From the first line to the last, restate the data word for word.
[INFORMATION GIVEN — start]
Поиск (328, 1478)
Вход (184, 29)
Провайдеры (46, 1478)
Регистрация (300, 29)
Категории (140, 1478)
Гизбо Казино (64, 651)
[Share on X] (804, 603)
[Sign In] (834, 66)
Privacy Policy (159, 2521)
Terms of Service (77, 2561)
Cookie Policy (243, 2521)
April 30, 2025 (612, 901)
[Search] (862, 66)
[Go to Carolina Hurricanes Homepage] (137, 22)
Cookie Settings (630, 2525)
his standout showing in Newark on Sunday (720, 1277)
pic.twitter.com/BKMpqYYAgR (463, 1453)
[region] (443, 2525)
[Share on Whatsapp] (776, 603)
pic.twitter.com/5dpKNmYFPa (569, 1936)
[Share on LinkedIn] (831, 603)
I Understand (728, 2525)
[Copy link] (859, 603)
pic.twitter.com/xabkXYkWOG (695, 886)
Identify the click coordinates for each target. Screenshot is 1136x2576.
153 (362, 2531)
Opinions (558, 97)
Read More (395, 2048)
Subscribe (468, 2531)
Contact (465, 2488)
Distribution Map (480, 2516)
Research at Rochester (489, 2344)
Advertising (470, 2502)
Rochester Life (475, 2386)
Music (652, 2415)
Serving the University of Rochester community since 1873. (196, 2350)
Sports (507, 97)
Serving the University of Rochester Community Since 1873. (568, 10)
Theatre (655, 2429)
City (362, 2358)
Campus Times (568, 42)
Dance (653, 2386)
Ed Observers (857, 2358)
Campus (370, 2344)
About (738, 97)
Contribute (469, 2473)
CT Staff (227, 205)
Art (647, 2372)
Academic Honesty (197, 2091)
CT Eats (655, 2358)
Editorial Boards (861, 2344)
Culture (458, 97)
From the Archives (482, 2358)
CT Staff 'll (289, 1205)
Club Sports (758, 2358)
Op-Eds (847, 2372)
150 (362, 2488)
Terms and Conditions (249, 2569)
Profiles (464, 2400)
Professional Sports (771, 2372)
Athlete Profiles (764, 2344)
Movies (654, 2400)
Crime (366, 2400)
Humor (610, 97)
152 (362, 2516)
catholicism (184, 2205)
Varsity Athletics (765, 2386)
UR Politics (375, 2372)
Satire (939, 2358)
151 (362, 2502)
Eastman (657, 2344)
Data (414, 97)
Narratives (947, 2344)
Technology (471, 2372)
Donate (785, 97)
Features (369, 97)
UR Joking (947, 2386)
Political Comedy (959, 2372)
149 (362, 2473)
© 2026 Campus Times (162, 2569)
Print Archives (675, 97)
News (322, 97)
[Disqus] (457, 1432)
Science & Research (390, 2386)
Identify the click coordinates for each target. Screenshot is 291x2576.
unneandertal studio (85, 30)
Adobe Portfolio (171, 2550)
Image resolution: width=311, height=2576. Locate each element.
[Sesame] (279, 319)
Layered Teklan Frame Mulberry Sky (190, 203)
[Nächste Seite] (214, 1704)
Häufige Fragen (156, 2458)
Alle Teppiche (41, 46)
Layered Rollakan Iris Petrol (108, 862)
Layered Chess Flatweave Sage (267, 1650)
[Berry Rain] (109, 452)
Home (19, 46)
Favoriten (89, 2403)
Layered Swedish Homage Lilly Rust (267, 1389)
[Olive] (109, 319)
[INFORMATION GIVEN — finish]
→ **ANSWER TO THE EXERCISE**:
Поиск (328, 1478)
Вход (184, 29)
Провайдеры (46, 1478)
Регистрация (300, 29)
Категории (140, 1478)
Гизбо Казино (64, 651)
[Share on X] (804, 603)
[Sign In] (834, 66)
Privacy Policy (159, 2521)
Terms of Service (77, 2561)
Cookie Policy (243, 2521)
April 30, 2025 (612, 901)
[Search] (862, 66)
[Go to Carolina Hurricanes Homepage] (137, 22)
Cookie Settings (630, 2525)
his standout showing in Newark on Sunday (720, 1277)
pic.twitter.com/BKMpqYYAgR (463, 1453)
[region] (443, 2525)
[Share on Whatsapp] (776, 603)
pic.twitter.com/5dpKNmYFPa (569, 1936)
[Share on LinkedIn] (831, 603)
I Understand (728, 2525)
[Copy link] (859, 603)
pic.twitter.com/xabkXYkWOG (695, 886)
Identify the click coordinates for each target. Screenshot is 1136x2576.
153 (362, 2531)
Opinions (558, 97)
Read More (395, 2048)
Subscribe (468, 2531)
Contact (465, 2488)
Distribution Map (480, 2516)
Research at Rochester (489, 2344)
Advertising (470, 2502)
Rochester Life (475, 2386)
Music (652, 2415)
Serving the University of Rochester community since 1873. (196, 2350)
Sports (507, 97)
Serving the University of Rochester Community Since 1873. (568, 10)
Theatre (655, 2429)
City (362, 2358)
Campus Times (568, 42)
Dance (653, 2386)
Ed Observers (857, 2358)
Campus (370, 2344)
About (738, 97)
Contribute (469, 2473)
CT Staff (227, 205)
Art (647, 2372)
Academic Honesty (197, 2091)
CT Eats (655, 2358)
Editorial Boards (861, 2344)
Culture (458, 97)
From the Archives (482, 2358)
CT Staff 'll (289, 1205)
Club Sports (758, 2358)
Op-Eds (847, 2372)
150 (362, 2488)
Terms and Conditions (249, 2569)
Profiles (464, 2400)
Professional Sports (771, 2372)
Athlete Profiles (764, 2344)
Movies (654, 2400)
Crime (366, 2400)
Humor (610, 97)
152 (362, 2516)
catholicism (184, 2205)
Varsity Athletics (765, 2386)
UR Politics (375, 2372)
Satire (939, 2358)
151 (362, 2502)
Eastman (657, 2344)
Data (414, 97)
Narratives (947, 2344)
Technology (471, 2372)
Donate (785, 97)
Features (369, 97)
UR Joking (947, 2386)
Political Comedy (959, 2372)
149 (362, 2473)
© 2026 Campus Times (162, 2569)
Print Archives (675, 97)
News (322, 97)
[Disqus] (457, 1432)
Science & Research (390, 2386)
Identify the click coordinates for each target. Screenshot is 291x2576.
unneandertal studio (85, 30)
Adobe Portfolio (171, 2550)
Image resolution: width=311, height=2576. Locate each element.
[Sesame] (279, 319)
Layered Teklan Frame Mulberry Sky (190, 203)
[Nächste Seite] (214, 1704)
Häufige Fragen (156, 2458)
Alle Teppiche (41, 46)
Layered Rollakan Iris Petrol (108, 862)
Layered Chess Flatweave Sage (267, 1650)
[Berry Rain] (109, 452)
Home (19, 46)
Favoriten (89, 2403)
Layered Swedish Homage Lilly Rust (267, 1389)
[Olive] (109, 319)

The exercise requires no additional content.